As Bashir snubs, Bush’s envoy may extend her visit to Sudan
Aug 28, 2006 (WASHINGTON) — President George W. Bush’s special envoy to Khartoum, Jendayi Frazer, may extend her visit to Sudan to meet with Sudanese President Omar al-Beshir, the State Department said.
US Assistant Secretary of State Jendayi Frazer “has not yet met with president Beshir. She met with other senior officials, including the foreign minister, and she is still hopeful — we are still hopeful — that she will meet with president Beshir,” said Sean McCormack, a State Department spokesperson.
Earlier, the president’s office announced that al-Bashir was unable to meet the American diplomat “due to his crowded schedule”.
“She plans to go to Stockholm” for a contact group meeting Tuesday on Somalia “but she also has a mission in Sudan that she wants to accomplish. She is a pretty determined person,” McCormack added.

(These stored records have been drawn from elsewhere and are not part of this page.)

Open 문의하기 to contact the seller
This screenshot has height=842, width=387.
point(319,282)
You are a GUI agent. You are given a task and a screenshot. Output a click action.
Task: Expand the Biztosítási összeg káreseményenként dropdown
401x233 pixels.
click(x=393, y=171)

Frazer has a letter addressed to Bush in which Beshir reiterates his firm opposition to the deployment of UN troops. The message from Bush that Frazer carried on her two-day mission was delivered to Beshir’s adviser Majzub al-Khalifa Ahmed on Sunday.

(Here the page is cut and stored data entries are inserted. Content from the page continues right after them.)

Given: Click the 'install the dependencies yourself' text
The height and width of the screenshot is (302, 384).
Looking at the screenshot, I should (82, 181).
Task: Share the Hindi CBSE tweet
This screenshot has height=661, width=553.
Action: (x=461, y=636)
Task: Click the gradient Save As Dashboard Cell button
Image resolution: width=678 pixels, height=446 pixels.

Frazer’s last-ditch mission to Sudan got off to a bad start Saturday when she was greeted at the airport by shouts of “Go Home” as an angry mob tried to cover her vehicle with anti-US banners.
Sunday, she met Foreign Minister Lam Akol — a southern Sudanese who joined Beshir’s government as part of a national unity cabinet formed last year — as well as Beshir’s top two advisers.

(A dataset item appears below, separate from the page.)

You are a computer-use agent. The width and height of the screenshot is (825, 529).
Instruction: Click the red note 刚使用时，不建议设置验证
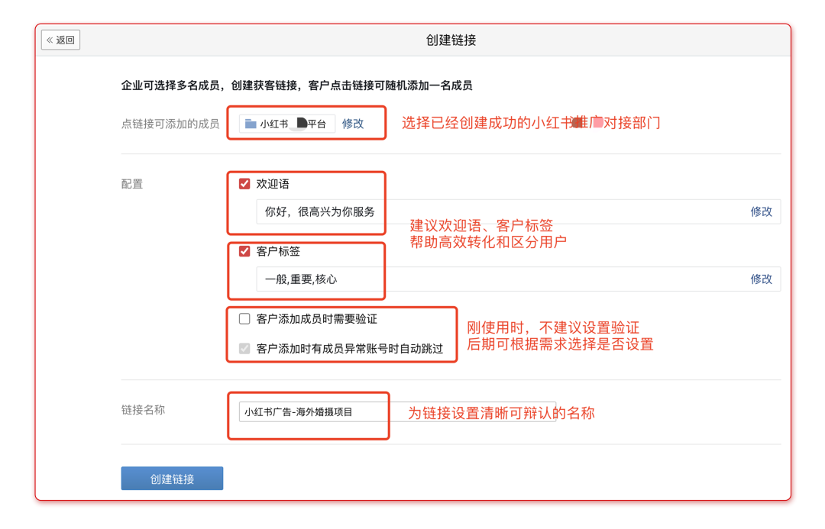[553, 327]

Protestors also followed her to the US embassy Saturday, chanting slogans against the United States and the US-British draft UN resolution that calls for UN peacekeepers to take over from an embattled African Union contingent.
A peace agreement was reached in Abuja last May but only one of the three rebel factions involved in the talks signed up and the deal has so far failed to bring an end to the bloodshed.
The mandate of a 7,000-strong African Union peacekeeping force in Darfur ends on Sept. 30, and a draft resolution before the Security Council envisions replacing the AU force, whose mandate ends Sept. 30, with a larger and better equipped one under U.N. auspices. The poorly funded and supplied AU force has been unable to stem violence in Darfur.
Instead of the U.N. force, al-Bashir has called for the African peacekeepers to be strengthened _ and he has said he plans to send Sudanese troops to Darfur to pacify the region.
A build-up of Sudanese troops in Darfur could lead to a human rights catastrophe, the London-based rights group Amnesty International warned Monday.
Witnesses in el Fasher in North Darfur have reported that Sudanese military flights have been flying in troops and arms to the region, said Kate Gilmore, Amnesty’s executive deputy secretary general.
Gilmore called the Sudanese government’s plan to deploy its own forces in Darfur a “sham” that the U.N. must reject.